> **TRY IT**: Write the entries out again exactly; any picture among them gets left out.

> **PROVIDED RECORDS**:
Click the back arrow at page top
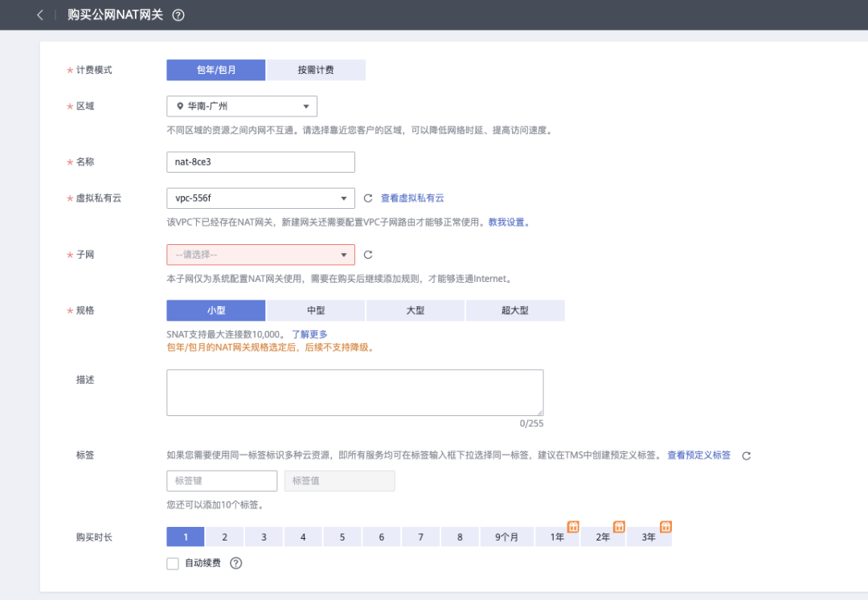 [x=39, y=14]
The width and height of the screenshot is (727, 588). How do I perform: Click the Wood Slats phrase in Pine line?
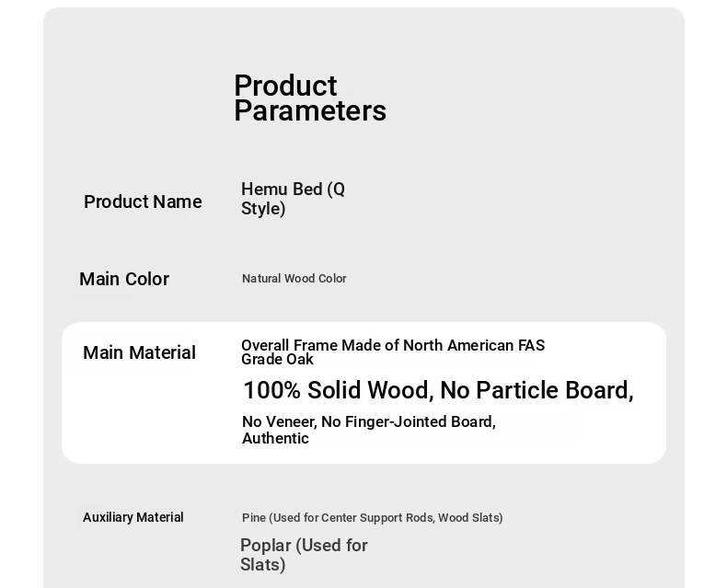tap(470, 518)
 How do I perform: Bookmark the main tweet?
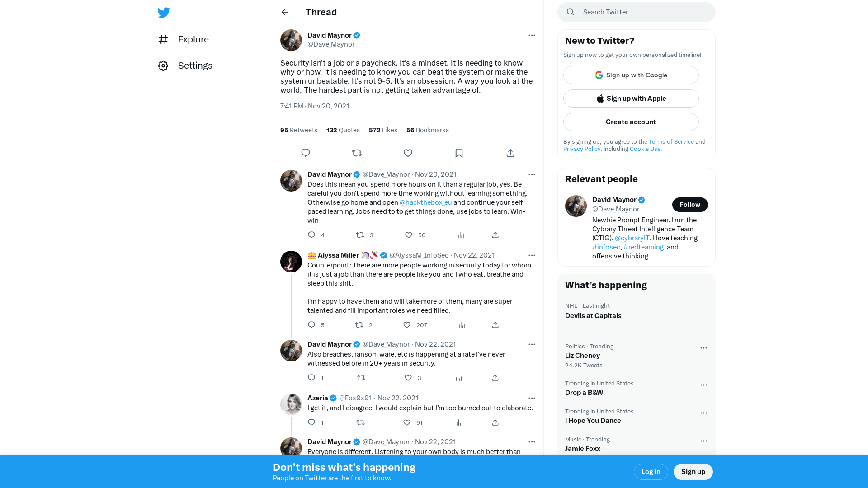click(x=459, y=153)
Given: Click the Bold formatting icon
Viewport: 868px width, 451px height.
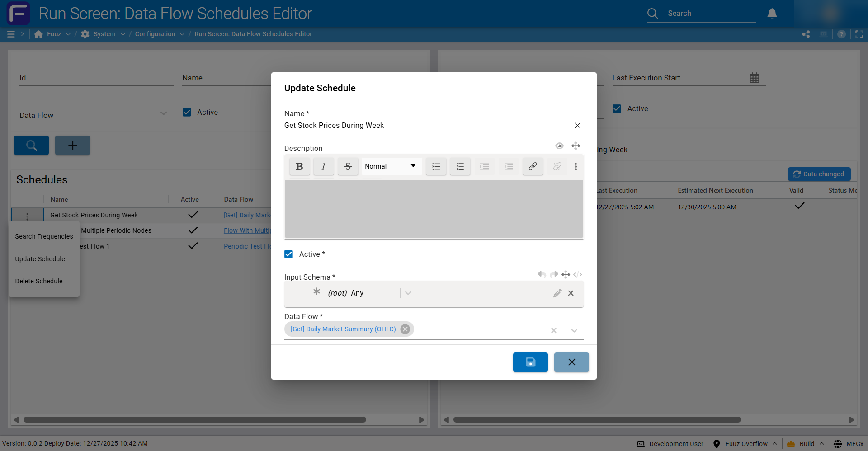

> **ANSWER BELOW**:
Click the back arrow at page top
 [x=39, y=14]
The width and height of the screenshot is (727, 588). How do I perform: Click the Wood Slats phrase in Pine line?
tap(470, 518)
 How do I perform: Bookmark the main tweet?
click(x=459, y=153)
Given: Click the Bold formatting icon
Viewport: 868px width, 451px height.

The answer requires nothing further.